» ページ抜粋:
2024年10月1日から「選定療養費」制度がはじまりました。
この制度は、後発医薬品(ジェネリック医薬品)のある先発医薬品について、患者さんの希望により調剤した場合「特別の料金をお支払い」いただくもの(※条件あり)です。
具体的には、先発品と、後発品のうち最も高いものの薬価の、差額の4分の1を保険適用から外し、10割で計算した価格に消費税を加えた金額が「選定療養費(特別の料金)」となります。
選定療養の対象となった医薬品は、上記の金額が保険点数から除外されるため、お薬によって保険一部負担金も変動します。また、一部負担金の計算についてはいったん点数に直すので、1日量や投与日数によっても変動します。先発品・後発品でどのくらい支払い額が変わるのか、気になる方はお申し出ください(計算にお時間をいただく場合があります)。
けやき・ソレイユ両薬局でもジェネリック医薬品の使用を推奨しております。これまで先発品をご使用の方もこの機会にジェネリックへの切り替えをご検討ください。
ただ、今回の制度改正も「医療費総額削減のため」の施策(ジェネリック医薬品の使用推奨も同様)ですが、この間続いている薬価の引き下げに伴い製薬会社も供給が難しい品目が多数出てきています。それに影響される形で、患者さんの希望がジェネリックであっても先発品を使用せざるを得ない場合も多く(この場合は選定療養の対象外となります)、結果的に先発品までも供給不足となっている品目もあります。供給不足となれば、早急に必要とされる患者さんの手に届かないことも考えられ、患者の医療を受ける権利に問題が生じます。
また、本人が希望するとは言え選定療養は「保険外し」です。一部とはいえ実費徴収部分をつくるということは、政府自らによる国民皆保険制度の破壊ともいえるのではないでしょうか。他にも医療保険とは別になりますが、労災、公害医療、また特に生活保護(医療扶助)の方の調剤に関し、事実上ジェネリック使用を強制するような措置です。これも医療を受ける権利の侵害と言えないでしょうか。

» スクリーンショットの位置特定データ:
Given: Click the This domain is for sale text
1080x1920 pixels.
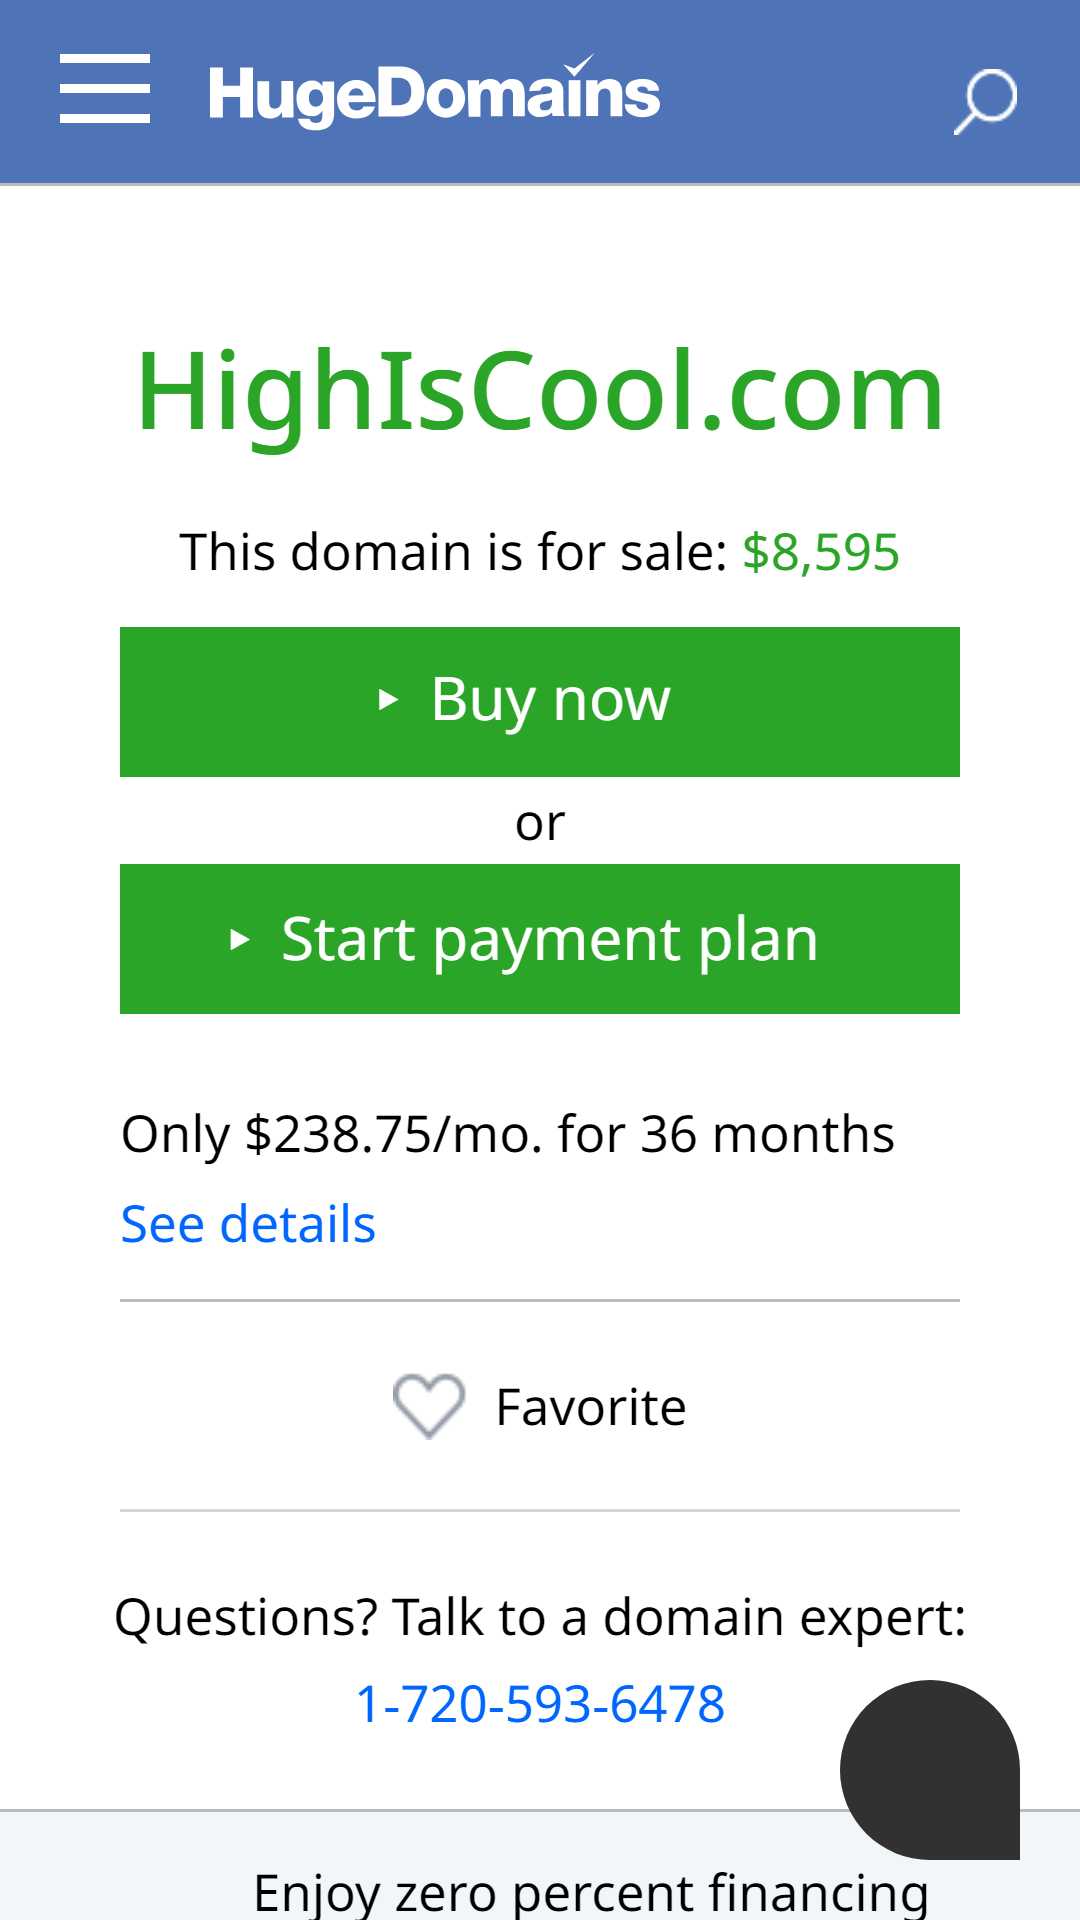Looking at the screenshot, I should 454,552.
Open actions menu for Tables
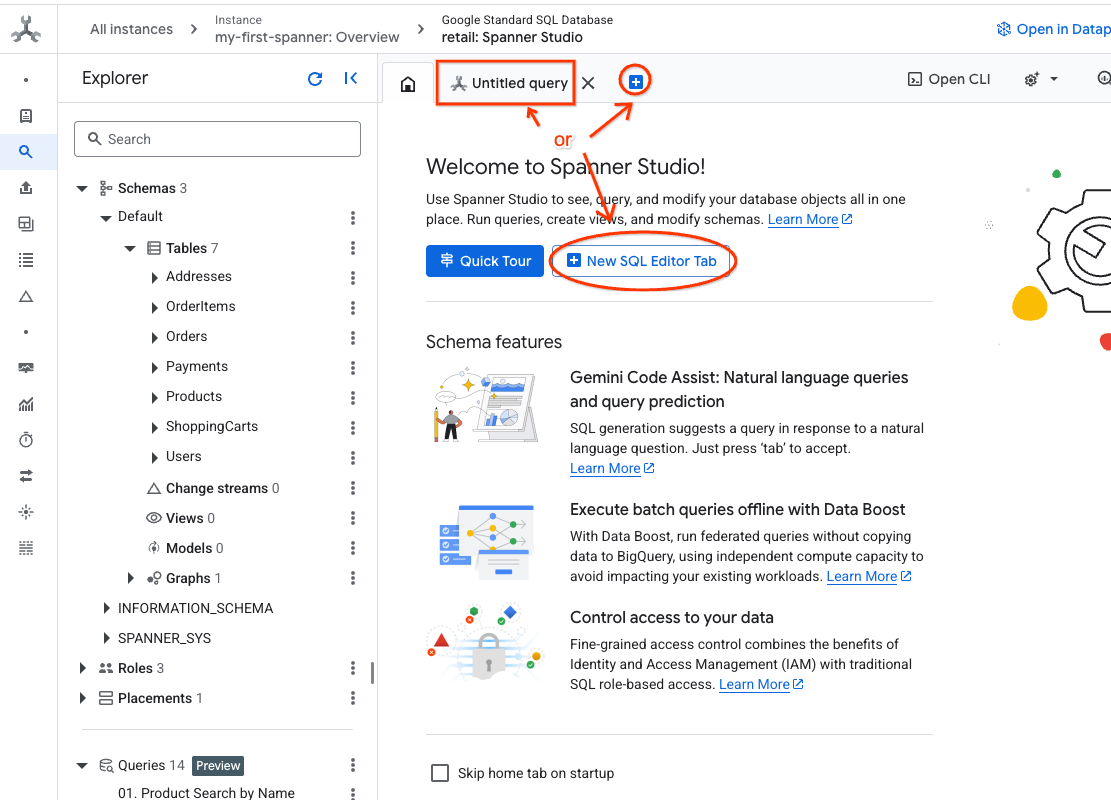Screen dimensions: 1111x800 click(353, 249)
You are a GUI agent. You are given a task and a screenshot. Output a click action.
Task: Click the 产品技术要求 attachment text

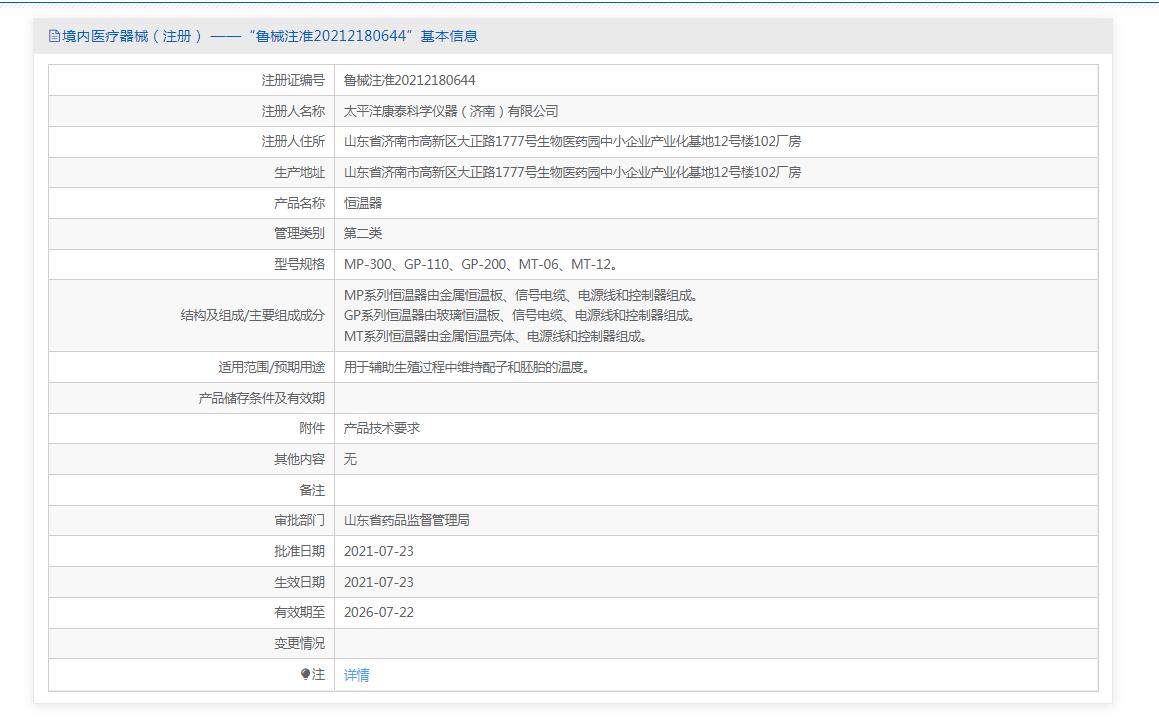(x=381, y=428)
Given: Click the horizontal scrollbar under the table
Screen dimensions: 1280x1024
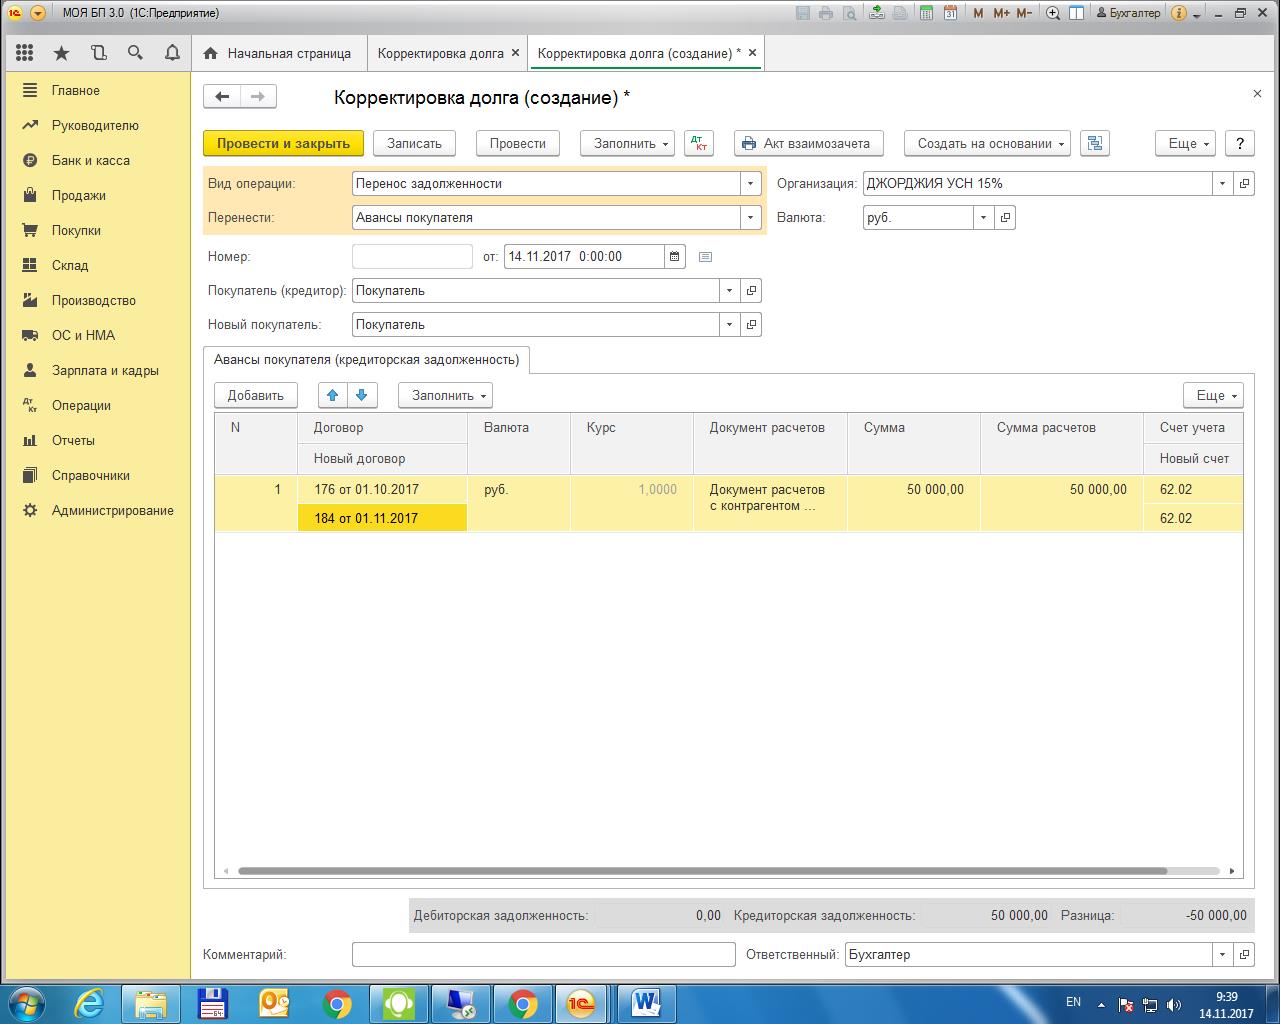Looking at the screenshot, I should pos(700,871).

» 取り組む課題: 選定療養費についての文章で、医療保険とは別になるが事実上ジェネリック使用を強制するような措置だとされている調剤の対象を、すべて挙げてください。

» この課題の解答: 労災、公害医療、生活保護(医療扶助)